The Improvident Order:

Here’s the Reply that I submitted to my Ex. Motion for Extraordinary Relief on December 15, 2015:

The three judges that issued this improvident order are former Chief Judge Dennis Jacobs, Raymond J. Lohier, Jr. [Af. American] and district judge Laura Taylor Swain of the Southern District of New York. [Why did they assign a district court judge who works with Castel to review my appeal???] In addition to the Robert P. Patterson, P. Kevin Castel and the three circuit judges [Denny Chin, Peter W. Hall and Gerard E. Lynch] who ignored my arguments when I sought to appeal Castel’s erroneous July 20, 2011 Stay Order which compelled my case into arbitration after ignoring my claims and legal arguments, these corrupt “judges” need to be IMPEACHED for their intentional violations of the U.S. Constitution, their Oaths of Office, as well as the prevailing law!

“If judges are not independent, they will be subject to influence that could distort the outcomes of cases, skew the development of substantive law, and detract from public confidence in the judicial system.”

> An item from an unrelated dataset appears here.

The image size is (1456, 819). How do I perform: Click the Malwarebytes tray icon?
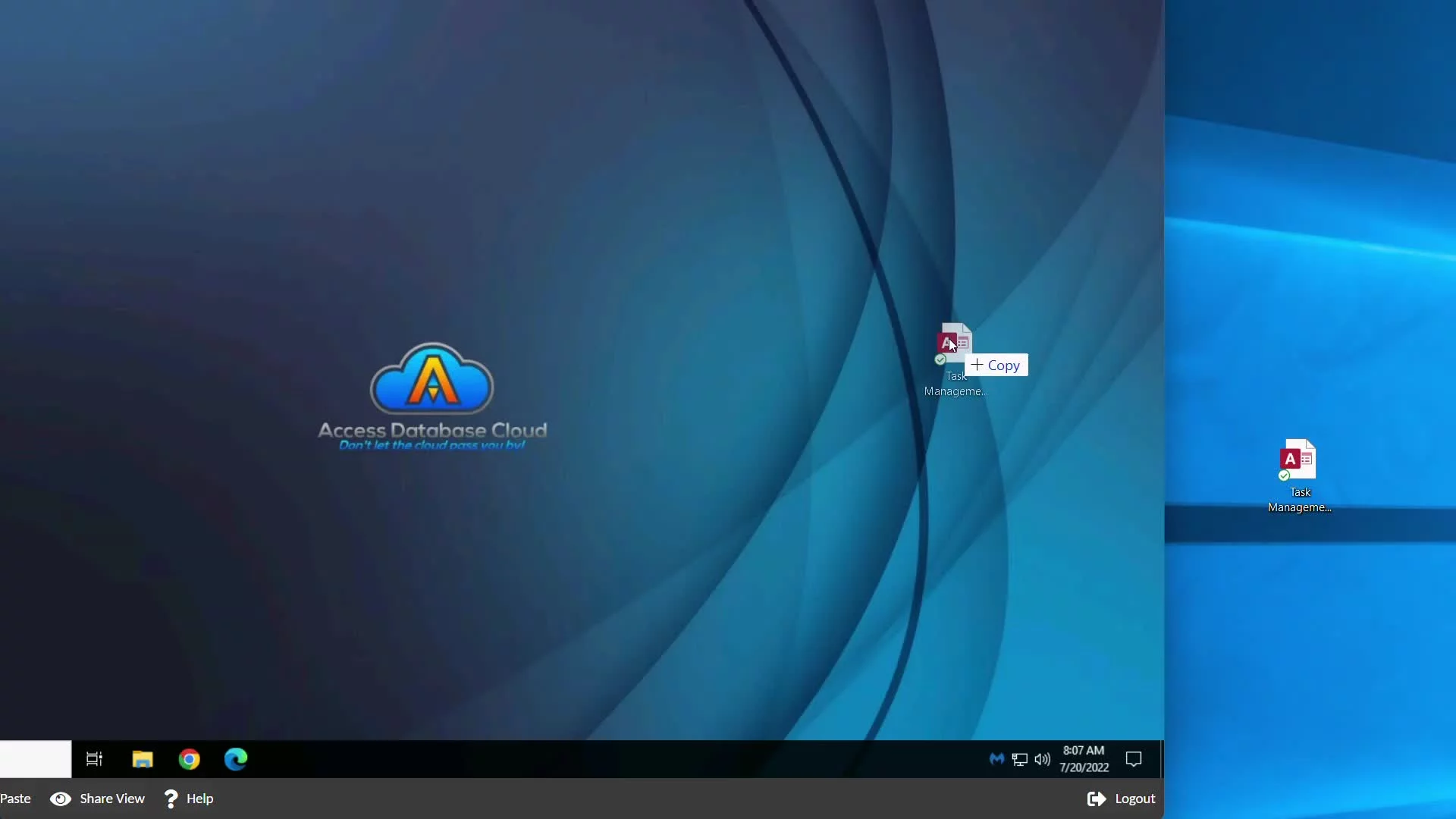pos(996,759)
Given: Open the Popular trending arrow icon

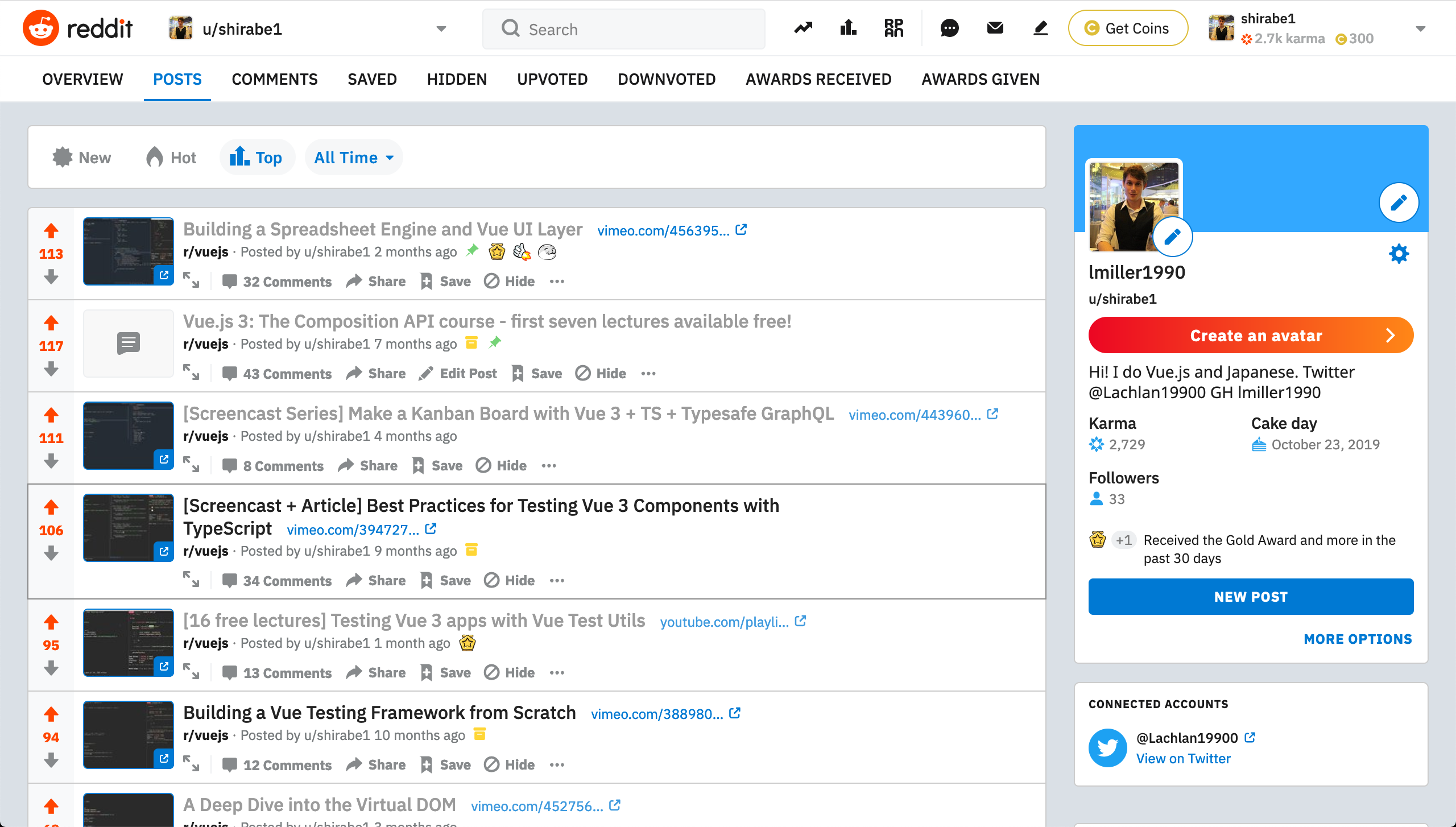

The independence of American trial judges interacts in a complex way with the quality of their work product. On the one hand, independence is itself a quality enhancing policy. If judges are not independent, they will be subject to influence that could distort the outcomes of cases, skew the development of substantive law, and detract from public confidence in the judicial system. Along this dimension, independence is positively correlated with quality. On the other hand, independence also comes with a cost. Power unchecked becomes power abused. A corporate executive who performs badly can be penalized by receiving lower compensation or suffering a demotion and must be prepared to receive criticism from others in a team setting. But in a world of perfect judicial independence, such constraints would not apply to trial judges. Even if they perform badly, they would still receive deference from lawyers who appear before them, would still retain the status, salary, and perquisites of office, and would still be emperors of their small domains. Human beings in robes, judges shirk when they can get away with it.